◆ **Excerpt provided**:
FILENAME: `2025-05-12 Musterstadt Bürgerbüro Ummeldung Max Mustermann.pdf`
EXISTING_STRUCTURE:
{
  "Offizielles": { ... },
}

MODEL:
<think>
Okay, so I need to figure out where to place this document in the given directory structure. Let's start by looking at all the information provided.
The filename mentions "Ummeldung", which translates to a change of address registration, and "Bürgerbüro", which is a local government office.
The top-level folder "03 Offizielles, Gesundheit" stands out because it includes official documents. Under this, there are subdirectories like "Amt" and "Behörden". 
Since the document is an address registration from a city office, placing the document in "03 Offizielles, Gesundheit/Behörden" makes the most sense because it relates to a standard administrative process.
</think>

{"path":"Offizielles/Behörden"}

While the accuracy is great in most of the cases, there is a bottleneck in this system when it comes to the hardware execution. I am running this on my NVIDIA GeForce RTX 3090, but keeping both a vision model and a reasoning model like deepseek-r1:32b loaded in memory at the same time is not possible. So, ollama switches between the two models for every single document, which alone adds roughly 100% to the total processing time. You can see in the output below, this results in processing times of roughly 90 to 110 seconds per document when using the vision model. This is an architectural flaw that could be improved by making the system batch process sequentially: run the OCR step for all files first, switch the model once, and then run the summary and naming steps for the entire batch.

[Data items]
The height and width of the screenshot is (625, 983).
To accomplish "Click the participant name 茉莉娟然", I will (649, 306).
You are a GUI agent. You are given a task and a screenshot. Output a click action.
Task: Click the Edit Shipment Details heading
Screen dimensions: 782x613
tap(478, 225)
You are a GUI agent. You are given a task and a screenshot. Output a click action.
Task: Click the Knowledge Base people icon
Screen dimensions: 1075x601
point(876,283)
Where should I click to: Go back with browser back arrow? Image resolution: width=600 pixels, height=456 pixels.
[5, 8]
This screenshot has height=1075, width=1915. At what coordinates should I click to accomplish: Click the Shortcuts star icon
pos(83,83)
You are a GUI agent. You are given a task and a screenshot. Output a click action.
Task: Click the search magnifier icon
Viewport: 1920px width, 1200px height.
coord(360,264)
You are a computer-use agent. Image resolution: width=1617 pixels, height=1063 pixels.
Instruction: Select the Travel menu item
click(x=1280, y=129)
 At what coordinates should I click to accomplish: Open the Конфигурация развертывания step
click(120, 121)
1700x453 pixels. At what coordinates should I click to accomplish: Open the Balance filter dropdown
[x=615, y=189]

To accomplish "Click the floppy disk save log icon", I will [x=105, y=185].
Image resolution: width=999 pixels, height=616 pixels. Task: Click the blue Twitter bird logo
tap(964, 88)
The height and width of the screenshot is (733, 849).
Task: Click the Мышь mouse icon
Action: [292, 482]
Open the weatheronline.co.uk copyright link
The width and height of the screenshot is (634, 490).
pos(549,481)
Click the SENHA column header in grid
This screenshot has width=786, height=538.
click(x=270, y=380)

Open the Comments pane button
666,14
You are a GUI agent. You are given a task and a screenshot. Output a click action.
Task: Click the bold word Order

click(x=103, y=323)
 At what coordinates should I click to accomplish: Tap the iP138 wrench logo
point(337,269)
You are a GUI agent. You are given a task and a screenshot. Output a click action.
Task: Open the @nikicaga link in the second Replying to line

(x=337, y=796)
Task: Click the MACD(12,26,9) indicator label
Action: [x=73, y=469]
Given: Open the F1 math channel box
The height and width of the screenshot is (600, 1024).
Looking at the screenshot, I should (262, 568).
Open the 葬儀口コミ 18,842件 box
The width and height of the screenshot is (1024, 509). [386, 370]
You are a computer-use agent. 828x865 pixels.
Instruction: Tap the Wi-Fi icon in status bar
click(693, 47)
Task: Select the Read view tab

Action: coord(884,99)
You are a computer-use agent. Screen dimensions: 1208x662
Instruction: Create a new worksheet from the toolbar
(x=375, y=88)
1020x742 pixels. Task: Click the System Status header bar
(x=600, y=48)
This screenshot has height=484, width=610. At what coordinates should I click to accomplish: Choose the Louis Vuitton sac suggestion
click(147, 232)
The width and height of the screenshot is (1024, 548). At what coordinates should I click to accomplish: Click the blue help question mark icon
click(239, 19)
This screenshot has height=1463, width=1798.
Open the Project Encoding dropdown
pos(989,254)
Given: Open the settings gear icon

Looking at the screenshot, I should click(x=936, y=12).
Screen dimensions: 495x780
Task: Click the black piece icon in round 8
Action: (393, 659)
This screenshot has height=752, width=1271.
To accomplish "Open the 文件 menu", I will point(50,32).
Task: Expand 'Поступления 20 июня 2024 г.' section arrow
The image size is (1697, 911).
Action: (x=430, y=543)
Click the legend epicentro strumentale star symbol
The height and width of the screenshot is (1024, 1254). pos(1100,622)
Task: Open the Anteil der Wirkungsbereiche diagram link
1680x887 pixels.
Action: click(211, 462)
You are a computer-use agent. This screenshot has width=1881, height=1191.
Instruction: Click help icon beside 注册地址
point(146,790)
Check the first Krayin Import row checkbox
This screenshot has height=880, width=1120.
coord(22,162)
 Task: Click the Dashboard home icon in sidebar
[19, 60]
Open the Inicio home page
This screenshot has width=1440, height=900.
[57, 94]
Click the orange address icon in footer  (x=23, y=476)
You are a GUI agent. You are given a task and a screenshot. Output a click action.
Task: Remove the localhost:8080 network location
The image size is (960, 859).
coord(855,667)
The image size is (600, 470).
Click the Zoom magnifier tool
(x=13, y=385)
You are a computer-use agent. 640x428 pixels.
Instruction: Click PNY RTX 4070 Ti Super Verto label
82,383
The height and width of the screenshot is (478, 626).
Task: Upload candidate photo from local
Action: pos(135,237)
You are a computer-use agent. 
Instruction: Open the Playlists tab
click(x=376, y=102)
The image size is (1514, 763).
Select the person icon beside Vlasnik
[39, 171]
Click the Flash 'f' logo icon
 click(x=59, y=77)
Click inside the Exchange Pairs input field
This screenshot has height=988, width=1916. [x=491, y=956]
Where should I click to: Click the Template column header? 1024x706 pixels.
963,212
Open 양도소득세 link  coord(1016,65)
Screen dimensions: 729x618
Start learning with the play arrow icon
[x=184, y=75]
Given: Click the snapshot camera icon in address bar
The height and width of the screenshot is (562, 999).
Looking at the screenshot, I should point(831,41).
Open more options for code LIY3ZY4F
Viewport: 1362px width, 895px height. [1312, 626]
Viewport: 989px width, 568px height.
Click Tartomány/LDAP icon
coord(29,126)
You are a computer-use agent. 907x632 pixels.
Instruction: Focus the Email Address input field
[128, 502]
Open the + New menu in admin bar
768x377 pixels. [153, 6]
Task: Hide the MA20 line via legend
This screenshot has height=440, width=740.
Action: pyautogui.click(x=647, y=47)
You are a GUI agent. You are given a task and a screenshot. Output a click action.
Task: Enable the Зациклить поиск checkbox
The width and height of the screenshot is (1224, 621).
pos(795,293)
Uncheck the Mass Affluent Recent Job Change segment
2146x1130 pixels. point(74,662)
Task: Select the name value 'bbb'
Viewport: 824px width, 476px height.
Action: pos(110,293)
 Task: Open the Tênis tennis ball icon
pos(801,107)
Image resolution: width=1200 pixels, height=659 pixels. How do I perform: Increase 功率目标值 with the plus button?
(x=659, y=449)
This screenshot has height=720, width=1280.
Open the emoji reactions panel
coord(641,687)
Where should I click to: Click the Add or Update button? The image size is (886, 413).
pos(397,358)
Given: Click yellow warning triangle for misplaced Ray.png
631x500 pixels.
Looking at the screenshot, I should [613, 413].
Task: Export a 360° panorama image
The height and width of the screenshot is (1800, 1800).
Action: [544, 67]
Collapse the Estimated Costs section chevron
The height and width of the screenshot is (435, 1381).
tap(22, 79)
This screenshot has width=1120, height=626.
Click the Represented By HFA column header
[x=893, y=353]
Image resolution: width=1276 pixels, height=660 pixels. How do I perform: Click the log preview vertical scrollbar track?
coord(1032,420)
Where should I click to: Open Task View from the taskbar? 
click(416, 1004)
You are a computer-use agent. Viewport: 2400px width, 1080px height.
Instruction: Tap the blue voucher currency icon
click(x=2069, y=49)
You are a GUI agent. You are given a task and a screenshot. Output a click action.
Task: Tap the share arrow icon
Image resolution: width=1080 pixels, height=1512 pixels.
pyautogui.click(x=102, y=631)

◆ **Tasks to complete**:
(a) In the excerpt on automatically filing documents with local models, which graphics card runs the system?
(b) Reproduce the passage of the excerpt on automatically filing documents, starting at "The top-level folder" and ending at "standard administrative process.".
(c) Write the next part of the excerpt on automatically filing documents with local models, following on from its final sentence.

◆ **Activity answers**:
(a) An NVIDIA GeForce RTX 3090.

(b)
The top-level folder "03 Offizielles, Gesundheit" stands out because it includes official documents. Under this, there are subdirectories like "Amt" and "Behörden". 
Since the document is an address registration from a city office, placing the document in "03 Offizielles, Gesundheit/Behörden" makes the most sense because it relates to a standard administrative process.

(c)
┌--[01 / 01] -----------------------------------------------------------------
| IMG_20250128_0001.pdf
| [ 18.13s] ollama OCR:          1160 chars
| [ 51.89s] Document summarized: 1061 chars
| [ 18.65s] Filename generated:  2024-12-30 Rechnung Deichmann Girocard [...].pdf
| [ 15.93s] Path generated:      Rechnungen
| [104.63s] Moved file:          Rechnungen/2024-12-30 Rechnung Deichmann Girocard [...].pdf
└-----------------------------------------------------------------------------

I haven't fixed this yet, because I always use the tool in an autodetect background mode anyway. The scanner writes the files into a directory which is then automatically processed. I just let the process run for a while and come back, and it's done, it's not like it need the results right now most of the time anyway.

Did it cure my procrastination? Nah, but when I finally do sit down to clear it out, I use this tool every single time, and it makes the process a lot simpler for me.